BP Relied on Faulty U.S. Regulatory Data
06/24/10 - Wall Street Journal
[edited] BP PLC and other big oil companies have plans for responding to oil spills in the Gulf of Mexico. They are required by federal regulators to base these plans on models prepared by the Mineral Management Service within the Interior Department. These models were last updated in 2004, and never tested for deep water spills.
Regulatory models gave very low odds of oil hitting shore. These models projected that most of the oil would rapidly evaporate or be broken up by waves or weather. Oil would not reach shore even for a catastrophic offshore spill much larger than the current one.
Congressmen last week accused BP and other companies of using "cookie cutter" contingency plans that contained many errors and omissions. Exxon CEO Rex Tillerson noted that much of the company's response plan "is prescribed by regulation, including the models that are used to project different scenarios for oil spills."
Congress constructs laws that apply after crimes and errors have occurred. Then, Congress imagines that government "regulation" is even better, because it will require safe practices ahead of time and prevent cutting corners and bad mistakes.
In reality, government regulation is heavy handed, slow to change, and applied in suffocating detail. Regulation can crowd out good practices. I can imagine that oil companies are hassled enough by regulations that offer little benefit. Then, they are reluctant to go beyond requlations in areas that are speculative, such as where oil will float after a spill.

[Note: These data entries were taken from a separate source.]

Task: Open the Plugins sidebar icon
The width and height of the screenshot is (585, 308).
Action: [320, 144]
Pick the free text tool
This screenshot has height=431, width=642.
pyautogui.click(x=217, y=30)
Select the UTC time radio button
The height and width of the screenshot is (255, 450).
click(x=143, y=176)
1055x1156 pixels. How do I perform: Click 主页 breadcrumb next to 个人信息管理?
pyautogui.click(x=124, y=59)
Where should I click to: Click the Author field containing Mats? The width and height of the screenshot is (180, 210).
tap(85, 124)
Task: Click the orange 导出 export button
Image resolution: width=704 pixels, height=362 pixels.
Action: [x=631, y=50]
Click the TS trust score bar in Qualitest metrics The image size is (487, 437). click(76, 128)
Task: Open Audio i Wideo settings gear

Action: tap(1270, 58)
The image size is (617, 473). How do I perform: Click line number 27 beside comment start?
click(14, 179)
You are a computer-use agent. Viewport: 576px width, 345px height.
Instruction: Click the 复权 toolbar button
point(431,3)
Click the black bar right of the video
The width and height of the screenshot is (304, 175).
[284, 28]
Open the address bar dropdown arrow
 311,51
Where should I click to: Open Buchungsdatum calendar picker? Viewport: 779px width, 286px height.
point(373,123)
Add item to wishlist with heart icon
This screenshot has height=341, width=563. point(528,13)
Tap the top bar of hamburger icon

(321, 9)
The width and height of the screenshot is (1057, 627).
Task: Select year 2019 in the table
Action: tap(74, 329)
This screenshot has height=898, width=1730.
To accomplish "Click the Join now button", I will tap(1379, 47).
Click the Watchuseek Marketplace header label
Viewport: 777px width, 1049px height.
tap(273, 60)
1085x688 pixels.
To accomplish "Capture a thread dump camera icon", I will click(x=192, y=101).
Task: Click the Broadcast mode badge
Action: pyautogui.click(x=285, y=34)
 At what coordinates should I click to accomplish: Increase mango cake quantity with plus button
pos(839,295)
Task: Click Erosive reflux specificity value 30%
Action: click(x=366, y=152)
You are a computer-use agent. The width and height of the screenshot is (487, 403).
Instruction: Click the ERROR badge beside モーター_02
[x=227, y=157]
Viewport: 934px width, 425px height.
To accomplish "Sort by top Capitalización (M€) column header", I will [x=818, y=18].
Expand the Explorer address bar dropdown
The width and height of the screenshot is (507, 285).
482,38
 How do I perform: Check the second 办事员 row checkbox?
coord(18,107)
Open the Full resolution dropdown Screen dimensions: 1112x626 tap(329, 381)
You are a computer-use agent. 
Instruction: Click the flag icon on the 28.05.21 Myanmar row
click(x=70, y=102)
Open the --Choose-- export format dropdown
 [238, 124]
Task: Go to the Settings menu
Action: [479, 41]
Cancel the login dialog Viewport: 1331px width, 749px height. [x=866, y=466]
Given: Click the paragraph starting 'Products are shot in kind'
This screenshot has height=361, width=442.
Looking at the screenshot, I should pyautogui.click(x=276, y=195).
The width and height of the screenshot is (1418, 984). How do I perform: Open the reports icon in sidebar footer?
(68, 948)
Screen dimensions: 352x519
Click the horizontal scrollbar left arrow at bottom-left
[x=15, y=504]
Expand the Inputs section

The government plan was to have "fire boom" available to soak up oil and burn it off while it was far at sea. In reality, the government did not have this boom available, and the EPA also said they couldn't burn off the oil this way.
I don't see intelligent regulation based on logical planning and trade-offs. I see a regulatory mess, with many agencies having conflicting requirements.
In this emergency of spilled oil, the EPA tightens handling of all oils. Will olive oil be next? This will put some small dairies out of business.
[edited] New EPA regulations treat spilled milk like oil, requiring farmers to build extra storage tanks and form emergency spill plans.
EPA regulations say “milk typically contains a percentage of animal fat, which is a non-petroleum oil. Containers storing milk are subject to the Oil Spill Prevention, Control and Countermeasure Program rule when they meet the applicability criteria.”
EPA regulations, along with all government enforced regulations, resemble a computer program that has not been tested. When unintended situations come up, the regulations eliminate jobs, and are difficult to correct using reason.
This illustrates a typical regulatory response. Government regulation and preparation failed in the very important case of the Gulf oil spill. This has produced a strong reaction in other, simpler, unnecessary cases as a demonstration that the regulators are really vigilant and powerful. Take that, you dairy farmers!
Dr. Strangelove - Precious Bodily Fluids
The 1964 movie "Dr. Strangelove" is a must see. It made the phrases "Purity of Essence" and "Precious bodily fluids" immortal. This video clip (2:52) is the scene where Col. Ripper describes the necessity of keeping the Communists from polluting our nation's precious bodily fluids. Satire becomes reality as enforced by our EPA.